- Open Access
Making big data work: smart, sustainable, and safe cities
EPJ Data Science volume 4, Article number: 16 (2015)
The goal of the present thematic series is to showcase some of the most relevant contributions submitted to the ‘Telecom Italia Big Data Challenge 2014’ and to provide a discussion venue about recent advances in the appplication of mobile phone and social media data to the study of individual and collective behaviors. Particular attention is devoted to data-driven studies aimed at understanding city dynamics. These studies include: modeling individual and collective traffic patterns and automatically identifying areas with traffic congestion, creating high-resolution population estimates for Milan inhabitants, clustering urban dynamics of migrants and visitors traveling to a city for business or tourism, and investigating the relationship between urban communication and urban happiness.

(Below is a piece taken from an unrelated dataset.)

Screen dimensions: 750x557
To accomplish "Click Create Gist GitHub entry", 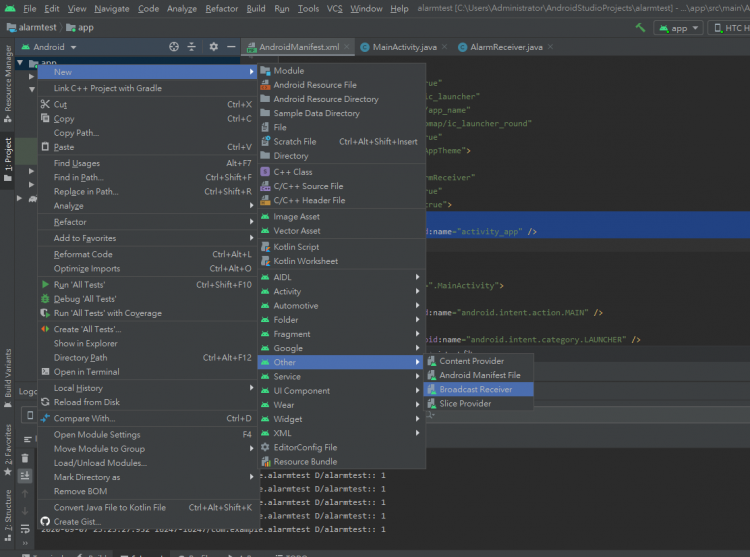I will pyautogui.click(x=75, y=522).
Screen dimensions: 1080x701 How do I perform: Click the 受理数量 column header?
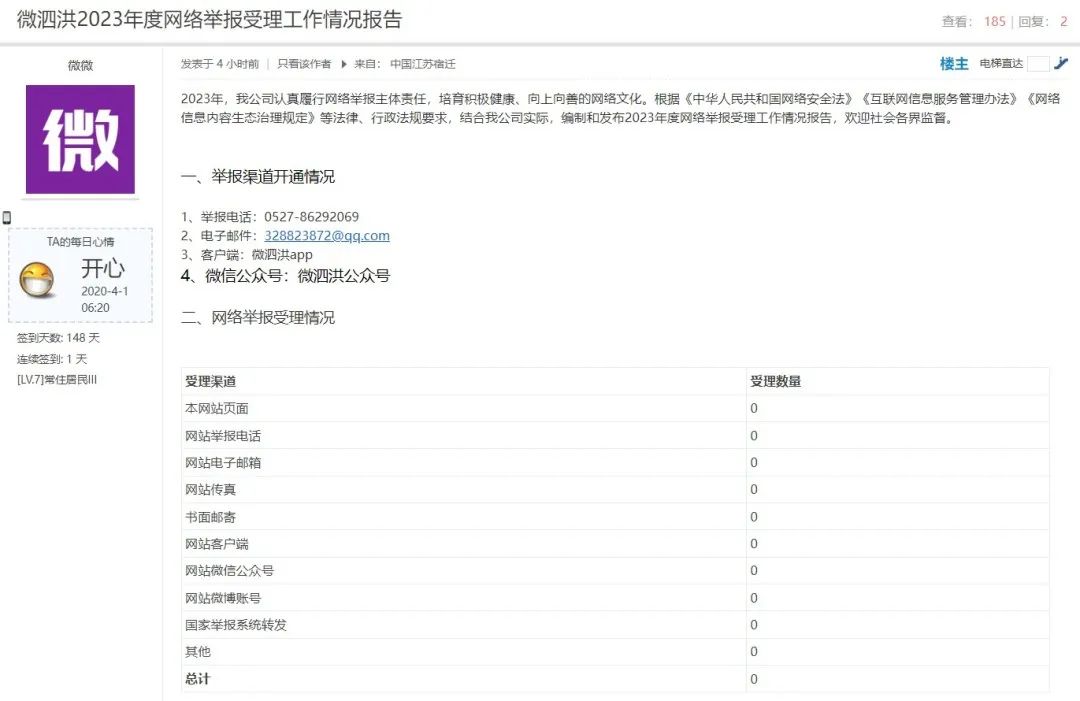[x=775, y=381]
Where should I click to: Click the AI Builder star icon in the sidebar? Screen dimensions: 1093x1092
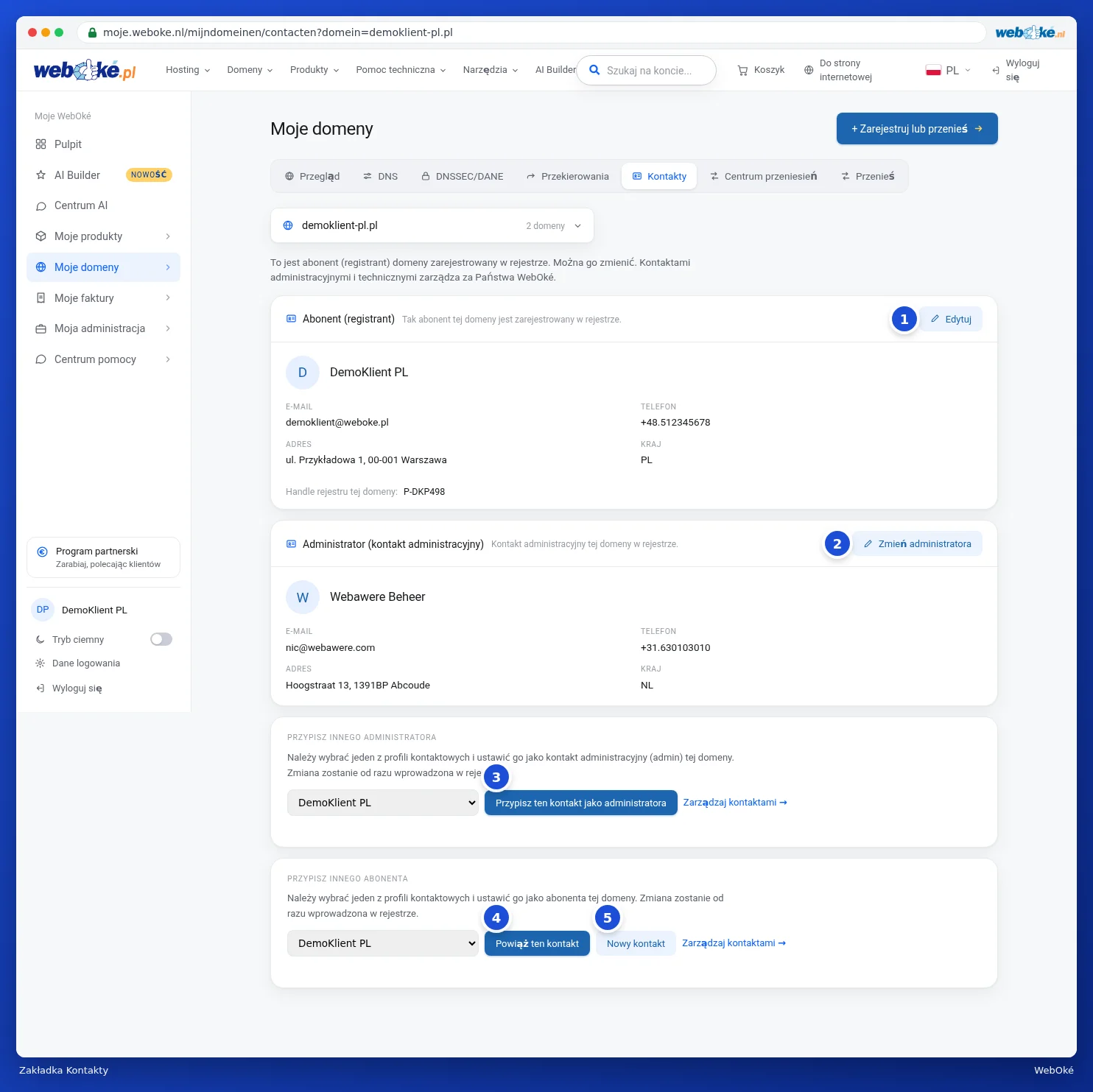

We live in a world of data. Nowadays, there are 6.8 billion of mobile phone subscribers worldwide, with millions of new subscribers every day . More importantly, the almost universal adoption of mobile phones and the exponential increase in the use of social media and other Internet services is generating an enormous amount of data about human behaviors with a breadth and depth that was previously inconceivable. As recently reviewed by Blondel et al. , the Call Detail Records (CDRs), needed by the mobile phone operators for billing purposes, can be exploited to extract mobility patterns [3–5], to model social interactions [6, 7], city’s structures , and epidemic spreading [9, 10], to estimate population densities , and to predict socio-economic indicators and outcomes of territories [12, 13]. Similarly, the emergence of social media (e.g. Twitter, Foursquare, Facebook) provides further opportunities to researchers to study different aspects of human behavior such as people’s mobility  and social well-being of individuals and communities .
In this context, research challenges that provide access to a large number of research teams to the same dataset are becoming a valuable framework to advance the state of the art in the field and to sustain the process of reproducibility needed by the scientific community. An example is the Orange’s ‘Data for Development’ (D4D) initiative [16, 17]. Last year, Telecom Italia with support from MIT Media Lab, Northeastern University, Fondazione Bruno Kessler, Polytechnic University of Milan, University of Trento, EIT ICT Labs, Trento Rise, and Spazio Dati organized the ‘Telecom Italia Big Data Challenge’ , providing a multi-source geo-referenced and anonymized dataset composed by telecommunications, weather, news, Twitter and electricity data from two Italian areas: the city of Milan and the Trentino province .
More than 650 teams from more than 100 universities have participated to the ‘Telecom Italia Big Data Challenge’. The projects ranged from predicting energy consumption to exploring the impact on mobility of some specific events and comparing mobile phone calling patterns with economic, demographic, and well-being indicators.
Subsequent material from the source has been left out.